Film Festival 2016 swells in full swing this week, as well-dressed celebrities walk the carpet and people gather in celebration of one of SCAD’s biggest and most anticipated events.
And while it’s all about the art of filmmaking, that doesn’t mean we can’t take a moment to appreciate fashion, and maybe even try to mix the two.
“The First Monday in May” is a feature-film documentary about the creation of the Metropolitan Museum’s most attended fashion exhibition. China: Through the Looking Glass is an inspiring look at Chinese culture and its historical impact on Western fashion. Directed by Andrew Rossi, an Emmy-nominated director, the film follows the creative people behind the planning of such a massive event in a lighthearted, sassy tone.
Perhaps the most memorable scenes of the movie were formed by the palpable personalities shining from the screen. Anna Wintour for example, the authoritative, powerful and elegant editor-in-chief of Vogue comes off as one of the most wildly entertaining elements of the film. Her stellar persona shines through witty editing.
“A dragon woman is like the Chinese iteration of femme fatale” narrates a voice, soon before cutting to the face of Wintour with sunglasses in the back of a car, holding her staple venti-sized Starbucks cup. She is candid and efficient, and her reputation precedes her as she describes the World Trade Center office design as that of a “second-hand vintage shop.” She even tries to get a museum pillar removed only to accommodate an extra table.
It seems fitting that this movie is so driven by its characters, given that fashion is made up by anything but vanilla personalities. That’s not to say the clothes aren’t remarkable. They are. The blend between Chinese patterning, silk fabrics, and ornate jewelry is simply spectacular, a seamless integration of geometric mannequins and organic accessories. The colors are vibrant and the dresses are exquisitely accentuated through the exhibits themselves. One arrangement employed more than 900 fiber rod pillars, with bright white lights reflecting through every one of them in order to backdrop a pale and beautiful ceremonial-themed dress.

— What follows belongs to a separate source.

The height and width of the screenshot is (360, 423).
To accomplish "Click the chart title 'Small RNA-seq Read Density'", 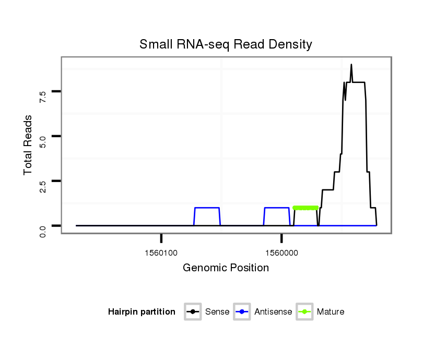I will click(226, 44).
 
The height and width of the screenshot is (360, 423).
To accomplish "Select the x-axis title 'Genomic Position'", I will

It forms a powerful statement, one that resounds throughout the entirety of the film: fashion is as big an art form as any other. The Met’s celebration of the kinship between Chinese and American cultures is a breathing, walking testament to this. As celebrities step on that 150-foot red carpet in stunning designer outfits, we can’t help but be reminded of the power of fashion. SCAD Film Fest might not be as grandiose as the Met Gala, and our red carpet might not be as big, but the virtues are still reflected, regardless of scale or publicity.